Perbankan Dominasi Aduan di OJK Sulampua

Kamis, 23 April 2015 - 11:24 WIB
Perbankan Dominasi Aduan...
Perbankan Dominasi Aduan di OJK Sulampua
A A A
TERNATE - Otorisasi Jasa Keuangan (OJK) Regional 6 Sulawesi, Maluku, dan Papua (Sulampua) sepanjangan kuartal pertama 2015 telah menerima 211 aduan konsumen yang didominasi perbankan sebesar 71% atau 150 Kasus.

Sementara sisanya disumbang industri keuangan non bank (IKNB) dengan 56 kasus atau 27%, dan kasus lainnya dengan 5 kasus atau 2%. Dari kasus-kasus ini yang mampu diselesaikan sebanyak 124 kasus atau 58,8% dan pengaduan yang belum selesai 87 kasus atau 41,2%.

"Jumlah pengaduan tertinggi di Makassar dengan 97 aduan, disusul Palu 44 aduan, dan Manado dengan 25 aduan, Gorontalo 18 aduan," ungkap Deputi OJK Regional 6 Sabaruddin dalam acara sosialisasi terkait Kehumasan OJK, Laku Pandai dan LKM bagi jurnalis se-Sulampua di Hotel Bela Internasional Ternate, Kamis (23/4/2015).

Adapun faktor penyebab terjadinya kasus antara konsumen dengan lembaga keuangan baik bank maupun non bank karena beberapa hal seperti ketidaktahuan konsumen terhadap produk atau jasa yang dipergunakan, tidak terinformasinya hak dan kewajiban konsumen, serta berubahnya perjanjian baku.

(Daftar data)

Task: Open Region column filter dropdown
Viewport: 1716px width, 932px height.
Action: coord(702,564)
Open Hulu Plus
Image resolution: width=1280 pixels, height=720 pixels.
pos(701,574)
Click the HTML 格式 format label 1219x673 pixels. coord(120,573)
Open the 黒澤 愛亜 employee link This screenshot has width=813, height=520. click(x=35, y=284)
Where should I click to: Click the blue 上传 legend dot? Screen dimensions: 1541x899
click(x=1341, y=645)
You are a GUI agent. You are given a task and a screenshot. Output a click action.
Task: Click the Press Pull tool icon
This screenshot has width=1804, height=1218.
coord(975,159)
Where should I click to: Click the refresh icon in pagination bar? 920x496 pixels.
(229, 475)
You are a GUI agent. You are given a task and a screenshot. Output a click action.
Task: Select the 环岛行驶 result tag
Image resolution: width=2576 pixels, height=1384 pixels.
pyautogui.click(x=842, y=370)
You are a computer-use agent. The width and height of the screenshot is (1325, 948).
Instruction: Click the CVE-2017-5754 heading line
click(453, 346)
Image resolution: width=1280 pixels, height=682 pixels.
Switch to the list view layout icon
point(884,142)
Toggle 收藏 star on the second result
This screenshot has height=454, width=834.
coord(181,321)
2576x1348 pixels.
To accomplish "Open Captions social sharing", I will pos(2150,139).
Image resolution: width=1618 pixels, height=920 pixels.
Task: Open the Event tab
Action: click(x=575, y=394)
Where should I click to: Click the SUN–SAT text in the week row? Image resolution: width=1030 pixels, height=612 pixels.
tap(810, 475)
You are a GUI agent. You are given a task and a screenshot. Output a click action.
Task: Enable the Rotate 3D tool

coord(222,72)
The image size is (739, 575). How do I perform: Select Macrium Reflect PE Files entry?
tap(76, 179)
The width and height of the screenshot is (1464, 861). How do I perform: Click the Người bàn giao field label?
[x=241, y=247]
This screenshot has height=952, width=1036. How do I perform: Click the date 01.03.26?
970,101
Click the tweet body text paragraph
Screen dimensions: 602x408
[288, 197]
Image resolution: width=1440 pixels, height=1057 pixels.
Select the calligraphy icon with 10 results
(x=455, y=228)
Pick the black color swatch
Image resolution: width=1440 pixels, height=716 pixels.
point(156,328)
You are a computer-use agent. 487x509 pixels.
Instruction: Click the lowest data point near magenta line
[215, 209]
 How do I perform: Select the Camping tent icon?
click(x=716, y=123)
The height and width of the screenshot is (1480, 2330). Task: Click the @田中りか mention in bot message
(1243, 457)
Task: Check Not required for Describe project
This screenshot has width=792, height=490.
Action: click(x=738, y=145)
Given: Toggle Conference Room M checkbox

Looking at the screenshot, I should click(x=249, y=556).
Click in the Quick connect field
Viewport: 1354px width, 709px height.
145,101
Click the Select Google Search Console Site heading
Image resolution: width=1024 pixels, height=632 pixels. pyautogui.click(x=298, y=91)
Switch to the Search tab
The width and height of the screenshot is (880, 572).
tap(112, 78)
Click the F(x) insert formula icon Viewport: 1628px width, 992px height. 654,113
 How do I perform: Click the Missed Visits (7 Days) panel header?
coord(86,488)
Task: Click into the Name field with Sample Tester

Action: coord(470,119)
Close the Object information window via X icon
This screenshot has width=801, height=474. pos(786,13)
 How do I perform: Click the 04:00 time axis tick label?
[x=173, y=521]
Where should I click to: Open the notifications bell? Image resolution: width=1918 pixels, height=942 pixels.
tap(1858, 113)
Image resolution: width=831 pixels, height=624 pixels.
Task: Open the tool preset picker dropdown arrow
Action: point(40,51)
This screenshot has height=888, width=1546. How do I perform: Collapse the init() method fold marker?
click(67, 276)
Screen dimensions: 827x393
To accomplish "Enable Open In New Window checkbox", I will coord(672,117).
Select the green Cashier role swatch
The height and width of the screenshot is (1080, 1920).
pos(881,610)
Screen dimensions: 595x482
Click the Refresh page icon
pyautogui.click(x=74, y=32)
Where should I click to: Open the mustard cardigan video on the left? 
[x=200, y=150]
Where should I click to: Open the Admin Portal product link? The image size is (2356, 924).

→ **Bagian Latihan**
1. Bisakah Anda mengetik ulang seluruh berita tentang aduan konsumen di OJK Sulampua tanpa mengubah apa pun?
2. Masukkan baris-baris dalam daftar data, dari baris yang memuat "Click the HTML" sampai baris yang memuat "pyautogui.click(x=842, y=370)", ke dalam daftar bernomor tanpa baris kosong.

→ **Jawaban di Bawah**
1.
Perbankan Dominasi Aduan di OJK Sulampua

Kamis, 23 April 2015 - 11:24 WIB
Perbankan Dominasi Aduan...
Perbankan Dominasi Aduan di OJK Sulampua
A A A
TERNATE - Otorisasi Jasa Keuangan (OJK) Regional 6 Sulawesi, Maluku, dan Papua (Sulampua) sepanjangan kuartal pertama 2015 telah menerima 211 aduan konsumen yang didominasi perbankan sebesar 71% atau 150 Kasus.

Sementara sisanya disumbang industri keuangan non bank (IKNB) dengan 56 kasus atau 27%, dan kasus lainnya dengan 5 kasus atau 2%. Dari kasus-kasus ini yang mampu diselesaikan sebanyak 124 kasus atau 58,8% dan pengaduan yang belum selesai 87 kasus atau 41,2%.

"Jumlah pengaduan tertinggi di Makassar dengan 97 aduan, disusul Palu 44 aduan, dan Manado dengan 25 aduan, Gorontalo 18 aduan," ungkap Deputi OJK Regional 6 Sabaruddin dalam acara sosialisasi terkait Kehumasan OJK, Laku Pandai dan LKM bagi jurnalis se-Sulampua di Hotel Bela Internasional Ternate, Kamis (23/4/2015).

Adapun faktor penyebab terjadinya kasus antara konsumen dengan lembaga keuangan baik bank maupun non bank karena beberapa hal seperti ketidaktahuan konsumen terhadap produk atau jasa yang dipergunakan, tidak terinformasinya hak dan kewajiban konsumen, serta berubahnya perjanjian baku.

2.
1. Click the HTML 格式 format label 1219x673 pixels. coord(120,573)
2. Open the 黒澤 愛亜 employee link This screenshot has width=813, height=520. click(x=35, y=284)
3. Where should I click to: Click the blue 上传 legend dot? Screen dimensions: 1541x899
4. click(x=1341, y=645)
5. You are a GUI agent. You are given a task and a screenshot. Output a click action.
6. Task: Click the Press Pull tool icon
7. This screenshot has width=1804, height=1218.
8. coord(975,159)
9. Where should I click to: Click the refresh icon in pagination bar? 920x496 pixels.
10. (229, 475)
11. You are a GUI agent. You are given a task and a screenshot. Output a click action.
12. Task: Select the 环岛行驶 result tag
13. Image resolution: width=2576 pixels, height=1384 pixels.
14. pyautogui.click(x=842, y=370)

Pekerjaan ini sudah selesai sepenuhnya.